Fast forward to 2015 and I still cringe every single time someone refers to me with that simple, yet onerous term.

It usually goes like this: an acquaintance wants to know about my upbringing, what my parents do and where they live now. I tell her that my parents are deceased. She says "sorry for your loss" and quickly attempts to change the subject. However, there is always someone who possesses this cavalier attitude that allows her to sidestep all social niceties and just say something ridiculous such as "What's it like to be an orphan"? I often think this individual expects me to launch into my own rendition of "It's a Hard Knock Life."

I say nothing. I want to tell her that my grief waxes and wanes, but whenever someone uses this term I feel pained anew. I want to mention that in grade school I saw the movie Annie, read Great Expectations and other melancholy tales of children who lost their parents at a young age. I'm acutely aware that my life is widely different from my peers (especially during holidays and life's milestones), but one thing I am certain of is that I am not an orphan.

Linguists have my back on this one; they define orphans as children whose parents are dead or have permanently abandoned them. While adults can also be referred to as orphans, the terming is typically reserved for children whose parents have died while they are too young to take care of themselves.

Mom died when I was 24 and dad when I was 27. Since I wasn't a child when I lost my parents, it feels disingenuous to think of myself as an orphan. When my parents were alive they were invested in my academic and career pursuits, were attentive to my needs and concerned about my continual growth and development. They offered me a sense of identity, core values and a curiosity about the world that led to lifelong learning. My parents certainly didn't leave behind a helpless orphan. At the time of my dad's passing in 2012 (mom passed away 2.5 years earlier), I was an impassioned twenty-seven year old college graduate pursuing a masters degree with ambitious plans to shake up the status quo in communities of color.
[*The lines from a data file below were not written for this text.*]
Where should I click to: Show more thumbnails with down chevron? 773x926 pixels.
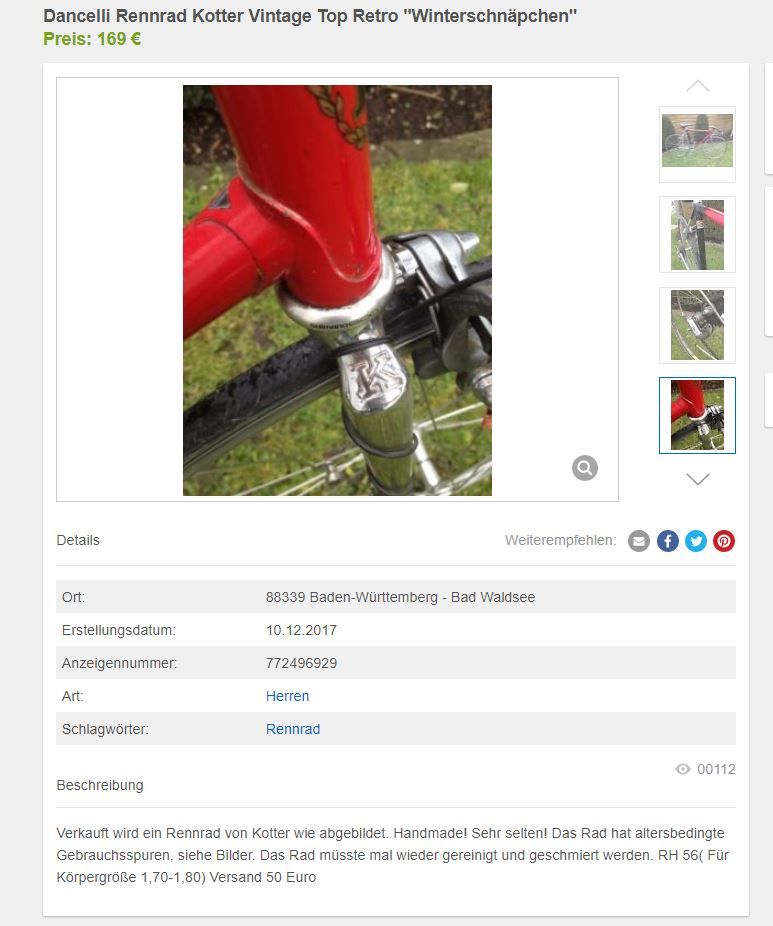[x=697, y=479]
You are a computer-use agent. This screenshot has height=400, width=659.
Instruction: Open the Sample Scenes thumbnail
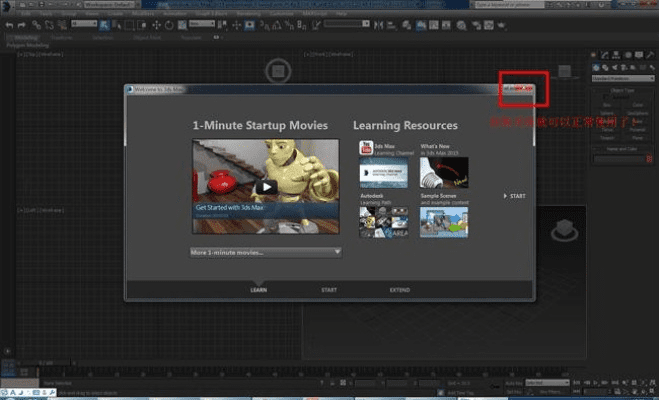tap(444, 219)
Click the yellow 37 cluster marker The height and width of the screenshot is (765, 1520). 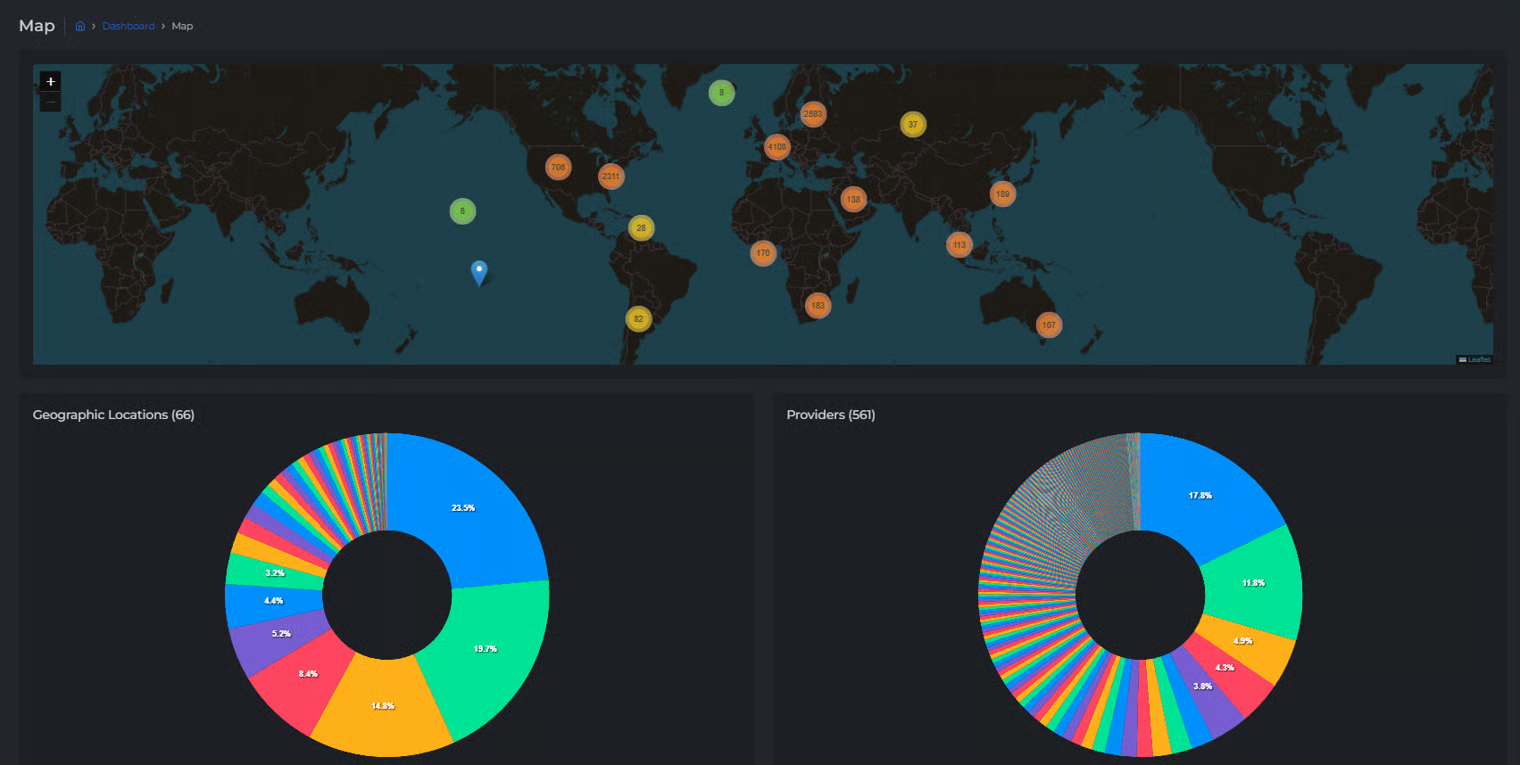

So don't ask me what it's like to be an orphan because, frankly, I have no idea. But you need not change the subject entirely. I'm yearning for you to punctuate that awkward silence with genuine interest and questions about where I came from and who my parents were.

Ask me how a Russian Jewish American woman and a Nigerian Muslim man met and married. Ask me what I admired most about mom and dad. Ask me about my dad's mountainous salads or the 20 some-odd vitamins he tried to make me take daily... Or mom's classic response to any of my male suitors-- "what are your intentions with my daughter" she would say to anyone who even dared to look my way... Ask me what it means to walk lively, "shew" your food or to be an Abiola. Ask me where I see their reflections in myself the most. Ask me to share my memories because these things bring me joy and that is how I honor their legacy. I am their daughter. I am not an orphan. 




--Helene Abiola




4 comments:

  1. I actually was an orphan and I found this very touching. Thank you for sharing.

    ReplyDelete
    Replies
    1. Oh wow, Kristen. I had no idea, thanks for reading and thanks for also sharing that about yourself. When I was writing this piece I wasn't sure if this was something anyone would actually want to read. I'm glad you found it touching

      Delete
  2. wow Helene, very powerful. Like Kristen said thanks for being so open and sharing this with us.

    ReplyDelete
    Replies
    1. and thank you for reading and giving me your feedback!